Lou had left before dawn, slipping out while Camille was still sleeping. She'd stood in the doorway for a long moment, watching the early light catch the gold of Camille's hair against the pillow, feeling something twist in her chest that was too complicated to name. Then she'd walked away, because walking away was what she did. Because staying meant admitting she wanted to stay. Because wanting anything that much had always felt dangerous.

Cowardice, maybe. Or self-preservation. She couldn't tell the difference anymore.

Now Camille caught her eye across the rink, and Lou saw the question there—the hurt that Lou's early departurehad caused, the uncertainty about what came next. She looked away before she could respond, focusing on the puck she was passing back and forth with Frankie.

"You okay?" Frankie's voice was casual, but her eyes were sharp.

"Fine."

"Uh-huh." Frankie caught the pass, held it for a beat too long. "You look like you didn't sleep."

"Pre-game nerves."

"Since when do you get pre-game nerves?" Frankie sent the puck back with more force than necessary. "Lou. Whatever's going on?—"
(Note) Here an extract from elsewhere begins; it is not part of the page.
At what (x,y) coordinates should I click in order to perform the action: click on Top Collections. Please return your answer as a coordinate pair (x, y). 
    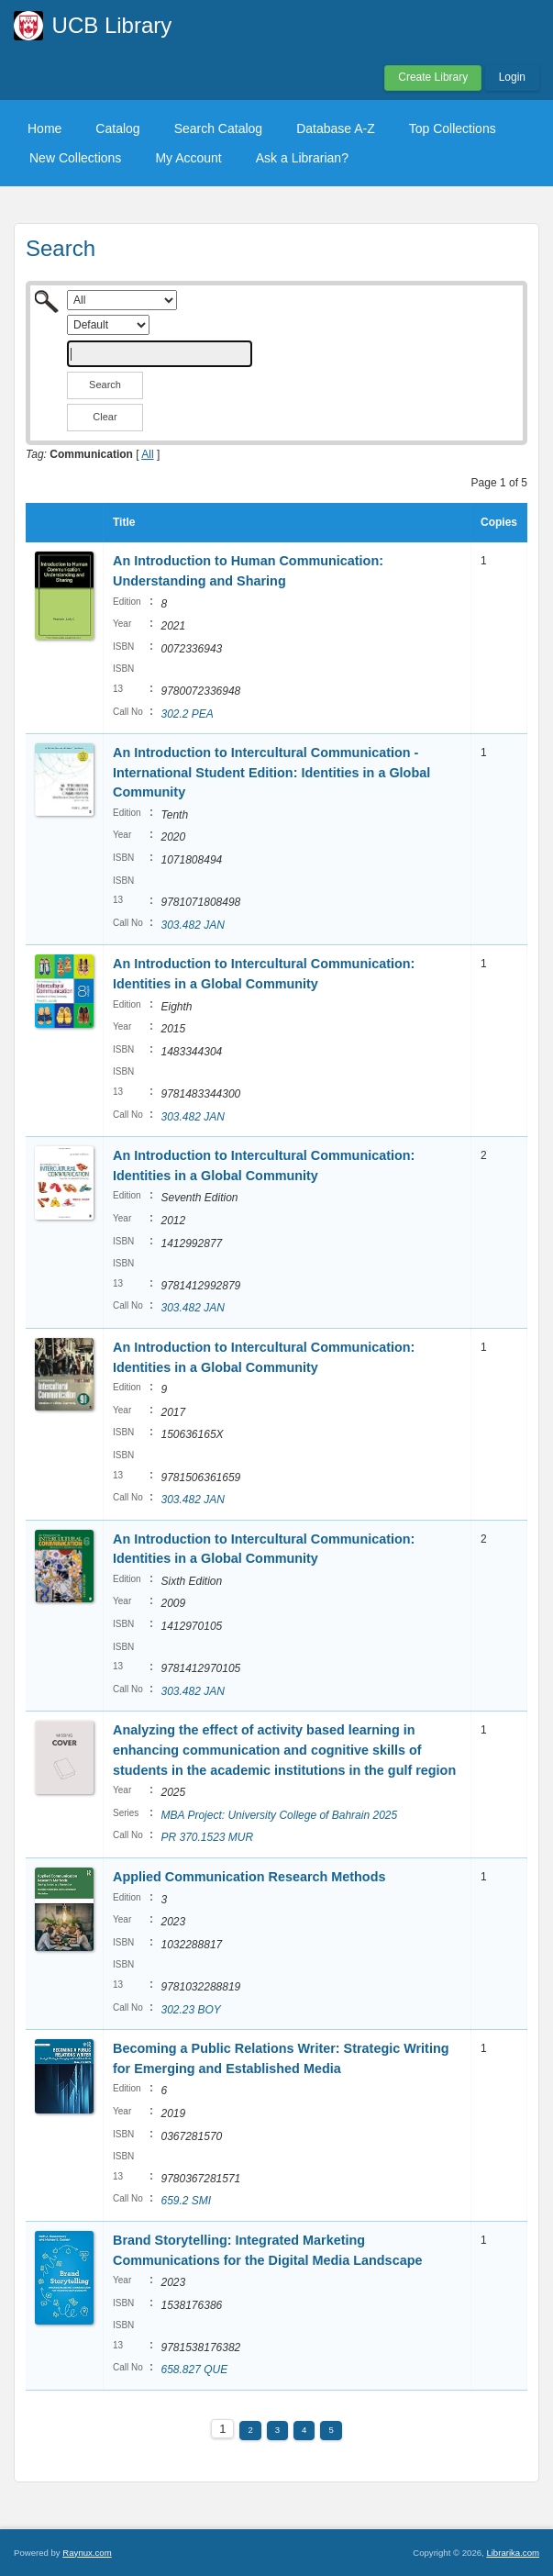
    Looking at the image, I should click on (452, 128).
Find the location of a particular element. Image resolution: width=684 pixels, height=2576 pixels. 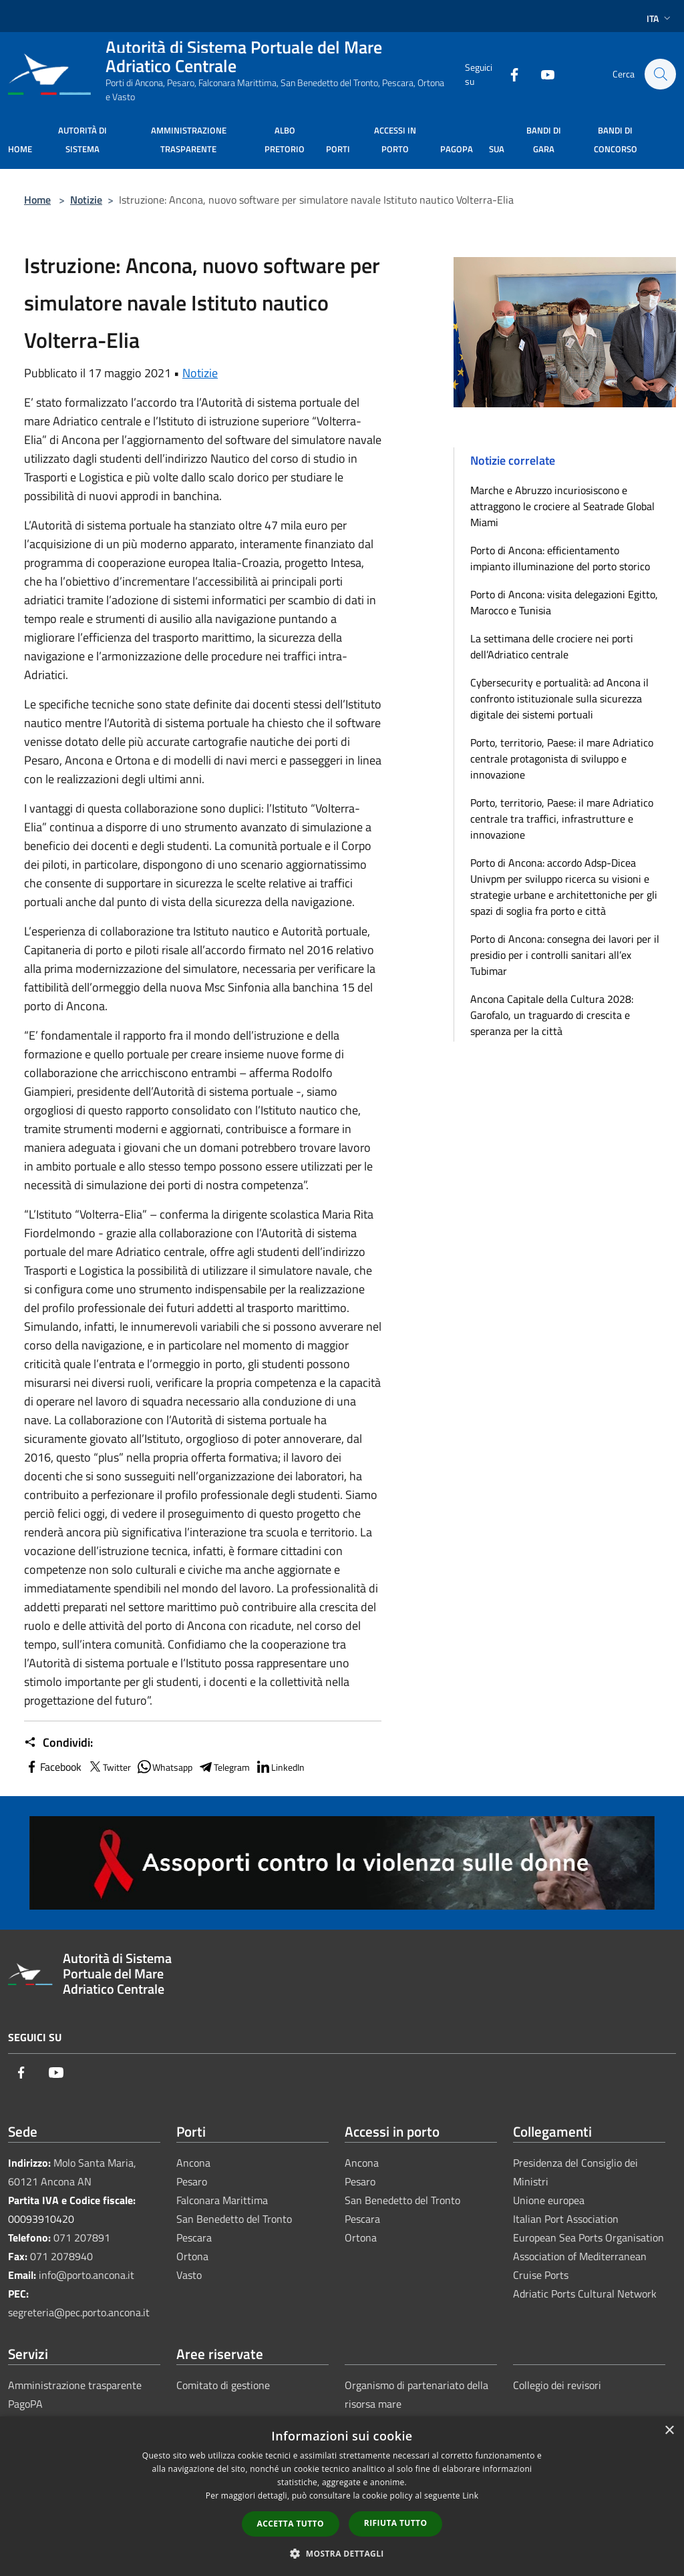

"Not now." Lou's voice came out harder than she intended. "After the game. I promise."

Frankie's expression said she was filing that promise for later collection. But she let it drop, because that's what seven years of friendship taught you—when to push and when to wait. Lou had been there when Frankie's marriage fell apart, when she'd shown up to practice with red-rimmed eyes and pretended she was fine. They'd learned each other's rhythms, each other's tells, each other's silences. Frankie would wait.

She returned to the easy rhythm of their warm-up routine while Lou tried to wrestle her scattered thoughts into something resembling focus.

This game mattered. The Valkyries needed wins to qualify for the PWHL, and every loss pushed that goal further out of reach. Lou couldn't afford to be distracted—not by Camille's presence on the ice, not by the memory of her body, not by the terrifying possibility of what they might be starting.